Alicia Menendez is the former co-director of “The Vagina Monologues,” an episodic feminist play comprised of soliloquies read by women dealing with matters including sex, love, rape, menstruation, female genital mutilation, masturbation, birth, orgasm, the various common names for the vagina, or simply as a physical aspect of the body. She is a former Harvard gender studies major who is a host on “Huffpost Live” and a frequent guest on CNN, Fox News and MSNBC.

Known for her outspokenness, even on matters involving her own prominent family, she once wrote that her “gringa” mother claimed to be Dominican in a past life.
Alicia Menendez’s mother, the former Jane Jacobsen, teaches sex education in the Union City school district. She and her former husband were divorced in 2005. The divorce documents are sealed.
Alicia Menendez came to fame for being a feminist. It was her 2005 senior thesis on gender studies that got her media attention; The New York Times and U.S. News and World Report gave her work mentions. The 87-page thesis, “To Whom Many Doors are Still Locked: Gender, Space, and Power, in Harvard Final Clubs,” decried a culture of male domination at the Ivy League school.
“Establishing yourself as a big man on campus is pretty formulaic, but there’s no such woman at Harvard who has done that to a positive capacity [sic],” Menendez told the student newspaper.
“The Harvard campus can be a very lonely place,” she explained. “And meeting beautiful, smart, socially adept women here is not an easy task.”
She was especially critical of Harvard’s men’s clubs, which she says relegated women to being “perpetually guests” on the campus social scene.
The thesis, obtained by WND through Harvard’s library, is focused on the injustice that the women’s clubs don’t have their own building.

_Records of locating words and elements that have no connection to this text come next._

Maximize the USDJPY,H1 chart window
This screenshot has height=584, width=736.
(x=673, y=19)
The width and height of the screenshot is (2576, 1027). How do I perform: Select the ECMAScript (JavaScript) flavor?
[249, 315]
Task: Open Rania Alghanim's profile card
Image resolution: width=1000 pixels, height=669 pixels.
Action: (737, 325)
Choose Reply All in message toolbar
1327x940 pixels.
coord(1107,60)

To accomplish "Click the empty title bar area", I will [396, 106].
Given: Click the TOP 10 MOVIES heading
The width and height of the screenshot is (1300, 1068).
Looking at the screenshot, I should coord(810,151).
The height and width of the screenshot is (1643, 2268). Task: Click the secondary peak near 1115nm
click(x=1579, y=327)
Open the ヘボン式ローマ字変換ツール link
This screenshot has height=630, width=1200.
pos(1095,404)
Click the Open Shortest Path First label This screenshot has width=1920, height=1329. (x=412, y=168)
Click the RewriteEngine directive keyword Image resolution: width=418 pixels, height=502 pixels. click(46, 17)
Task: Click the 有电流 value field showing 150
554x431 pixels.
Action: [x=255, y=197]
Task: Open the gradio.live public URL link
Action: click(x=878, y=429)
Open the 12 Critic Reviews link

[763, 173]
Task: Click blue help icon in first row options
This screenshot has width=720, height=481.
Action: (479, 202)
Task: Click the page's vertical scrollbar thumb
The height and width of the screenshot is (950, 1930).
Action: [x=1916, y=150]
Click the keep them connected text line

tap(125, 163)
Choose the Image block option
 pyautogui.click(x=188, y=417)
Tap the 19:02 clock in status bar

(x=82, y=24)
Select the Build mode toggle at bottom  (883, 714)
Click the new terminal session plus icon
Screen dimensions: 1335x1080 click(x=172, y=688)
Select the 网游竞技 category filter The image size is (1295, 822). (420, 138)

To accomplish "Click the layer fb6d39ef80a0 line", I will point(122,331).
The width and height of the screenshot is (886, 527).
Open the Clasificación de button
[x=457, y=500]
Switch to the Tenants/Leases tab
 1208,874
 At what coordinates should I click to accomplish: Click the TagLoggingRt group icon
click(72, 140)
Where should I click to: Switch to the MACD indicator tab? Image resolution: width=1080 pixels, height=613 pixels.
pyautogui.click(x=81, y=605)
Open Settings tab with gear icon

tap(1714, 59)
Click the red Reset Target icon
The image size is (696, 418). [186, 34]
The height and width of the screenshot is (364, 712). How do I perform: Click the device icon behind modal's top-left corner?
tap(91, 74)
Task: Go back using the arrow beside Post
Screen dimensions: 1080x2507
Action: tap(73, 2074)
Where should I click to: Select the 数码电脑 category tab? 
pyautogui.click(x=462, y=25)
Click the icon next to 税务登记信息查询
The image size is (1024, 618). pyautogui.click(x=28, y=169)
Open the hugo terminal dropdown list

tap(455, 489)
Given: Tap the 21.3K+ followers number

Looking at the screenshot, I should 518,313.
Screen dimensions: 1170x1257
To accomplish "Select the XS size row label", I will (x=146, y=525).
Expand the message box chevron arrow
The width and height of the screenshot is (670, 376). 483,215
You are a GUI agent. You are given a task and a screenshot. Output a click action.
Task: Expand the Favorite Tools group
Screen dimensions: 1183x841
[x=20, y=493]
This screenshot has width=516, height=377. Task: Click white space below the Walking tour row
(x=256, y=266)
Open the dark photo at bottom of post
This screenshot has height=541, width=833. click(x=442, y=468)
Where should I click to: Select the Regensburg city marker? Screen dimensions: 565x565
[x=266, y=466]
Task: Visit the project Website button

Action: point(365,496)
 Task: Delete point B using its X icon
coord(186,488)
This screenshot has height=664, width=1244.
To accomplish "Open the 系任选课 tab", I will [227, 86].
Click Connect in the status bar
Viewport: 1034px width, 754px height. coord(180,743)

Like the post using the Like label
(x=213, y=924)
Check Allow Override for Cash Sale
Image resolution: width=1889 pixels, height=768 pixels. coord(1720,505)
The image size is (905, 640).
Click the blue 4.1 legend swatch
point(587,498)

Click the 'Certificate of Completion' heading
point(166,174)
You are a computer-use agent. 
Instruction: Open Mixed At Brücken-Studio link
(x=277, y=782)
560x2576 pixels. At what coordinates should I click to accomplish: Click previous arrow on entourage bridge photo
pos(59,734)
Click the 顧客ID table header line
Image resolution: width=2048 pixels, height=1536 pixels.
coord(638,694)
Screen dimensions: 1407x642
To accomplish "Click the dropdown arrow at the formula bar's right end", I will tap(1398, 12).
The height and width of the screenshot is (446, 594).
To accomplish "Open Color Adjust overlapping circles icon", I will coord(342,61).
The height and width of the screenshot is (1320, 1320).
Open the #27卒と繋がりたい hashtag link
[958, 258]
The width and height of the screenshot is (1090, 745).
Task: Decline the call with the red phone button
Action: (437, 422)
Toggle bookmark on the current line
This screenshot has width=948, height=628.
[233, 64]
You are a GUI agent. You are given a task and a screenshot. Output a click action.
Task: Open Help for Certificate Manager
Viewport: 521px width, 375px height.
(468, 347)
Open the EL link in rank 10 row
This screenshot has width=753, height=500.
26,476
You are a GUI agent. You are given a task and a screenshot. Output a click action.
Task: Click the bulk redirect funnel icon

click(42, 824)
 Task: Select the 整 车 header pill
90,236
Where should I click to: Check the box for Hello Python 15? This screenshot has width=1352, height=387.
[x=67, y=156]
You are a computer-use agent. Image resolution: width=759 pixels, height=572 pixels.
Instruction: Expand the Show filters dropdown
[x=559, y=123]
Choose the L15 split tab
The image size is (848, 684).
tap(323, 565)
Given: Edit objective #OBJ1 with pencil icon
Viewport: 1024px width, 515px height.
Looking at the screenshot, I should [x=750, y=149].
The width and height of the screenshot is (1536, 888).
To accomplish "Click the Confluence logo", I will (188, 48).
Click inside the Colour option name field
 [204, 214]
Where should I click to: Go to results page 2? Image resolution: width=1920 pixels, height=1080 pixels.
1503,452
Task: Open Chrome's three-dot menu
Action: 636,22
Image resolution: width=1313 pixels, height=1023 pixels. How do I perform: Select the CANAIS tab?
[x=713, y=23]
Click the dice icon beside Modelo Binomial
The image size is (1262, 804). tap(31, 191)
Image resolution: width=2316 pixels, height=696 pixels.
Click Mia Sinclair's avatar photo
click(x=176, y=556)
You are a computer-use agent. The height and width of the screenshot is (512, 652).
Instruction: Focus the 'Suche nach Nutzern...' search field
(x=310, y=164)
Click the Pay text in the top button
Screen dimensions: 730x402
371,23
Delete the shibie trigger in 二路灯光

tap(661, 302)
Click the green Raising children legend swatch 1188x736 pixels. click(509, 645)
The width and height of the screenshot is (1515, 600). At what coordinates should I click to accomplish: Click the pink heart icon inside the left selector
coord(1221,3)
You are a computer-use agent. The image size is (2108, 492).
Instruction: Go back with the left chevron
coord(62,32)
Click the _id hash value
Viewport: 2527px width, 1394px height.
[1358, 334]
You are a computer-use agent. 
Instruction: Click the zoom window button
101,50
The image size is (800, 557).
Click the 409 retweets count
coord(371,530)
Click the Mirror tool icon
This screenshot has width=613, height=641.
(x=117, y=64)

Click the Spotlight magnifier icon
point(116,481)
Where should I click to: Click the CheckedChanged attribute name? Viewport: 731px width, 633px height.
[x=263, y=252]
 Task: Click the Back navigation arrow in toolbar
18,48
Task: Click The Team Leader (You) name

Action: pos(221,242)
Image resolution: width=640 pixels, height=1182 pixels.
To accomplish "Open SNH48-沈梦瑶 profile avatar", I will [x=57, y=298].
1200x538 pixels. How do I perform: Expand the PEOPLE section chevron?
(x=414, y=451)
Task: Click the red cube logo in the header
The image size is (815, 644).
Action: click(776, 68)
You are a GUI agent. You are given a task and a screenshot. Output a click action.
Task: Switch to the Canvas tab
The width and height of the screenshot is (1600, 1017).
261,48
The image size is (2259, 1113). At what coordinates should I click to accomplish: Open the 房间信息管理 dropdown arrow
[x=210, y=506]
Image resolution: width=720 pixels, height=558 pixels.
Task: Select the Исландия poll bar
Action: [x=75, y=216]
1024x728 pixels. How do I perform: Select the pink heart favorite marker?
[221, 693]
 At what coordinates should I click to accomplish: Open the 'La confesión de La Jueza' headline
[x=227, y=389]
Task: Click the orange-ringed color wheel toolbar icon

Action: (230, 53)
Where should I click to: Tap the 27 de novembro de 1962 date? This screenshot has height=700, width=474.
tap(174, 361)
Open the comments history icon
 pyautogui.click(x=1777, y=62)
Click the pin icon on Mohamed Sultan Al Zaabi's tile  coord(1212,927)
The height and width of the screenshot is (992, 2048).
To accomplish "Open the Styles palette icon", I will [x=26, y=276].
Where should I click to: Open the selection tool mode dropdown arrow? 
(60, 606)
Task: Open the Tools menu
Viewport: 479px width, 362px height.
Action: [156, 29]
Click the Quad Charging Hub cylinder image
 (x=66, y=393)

“Tired of discussing the inequalities of ownership of space in private forums, it became my objective to examine the role of final club buildings and their implications for the men and women who are a part of the final club community,” she wrote in the introduction to her “ethnographic study.”
She added: “As a woman, as a feminist, as an ethnic minority … I recognize that I am not supposed to be a part of this supposed elitism, but I am,” she wrote.
As for her topic on “gendered power and social space,” she writes, “I did not choose this subject; it chose me.”
The feminist screed about the clubs includes buzzwords and phrases such as “male role models,” “homosocial legacies,” “male privilege,” “single-sex group identification,” “objectification,” and “Lolita fetishism.”
Alicia Menendez continued to write on gender issues after she graduated, ever quick to write on the latest political sex scandal. In 2008 she was fascinated by the prostitution story of former New York Gov. Eliot Spitzer.
“As the updates streamed in, I got a good look at how the story was shaping,” she wrote at the time. “Eliot Spitzer did something very wrong but fairly ordinary: he hired a prostitute. It’s only so extraordinary because of who Eliot Spitzer is and what Eliot Spitzer purports to stand for.”
She remained fascinated by Spitzer’s sex scandal and others, even going so far as to write whimsical online advice for politicians going through them, titled “What to Do When Scandals Hit”:
“Admitting that you’ve done something wrong is the first step. If you’re there, that’s half the battle,” she wrote. After trying to find a true friend, she enumerated a few dos and don’ts. “Don’t give yourself room to lie (any more than you already have). Don’t rely on half truths. And please, please don’t over share.”
That post (and others like it) have been scrubbed from the website that she co-founded. Perhaps she’s trying to follow her own advice offered as a candidate’s daughter in 2008: “The cardinal rule for candidates’ children, whether they choose to hit the campaign trail or not, is the same: Don’t do anything stupid.”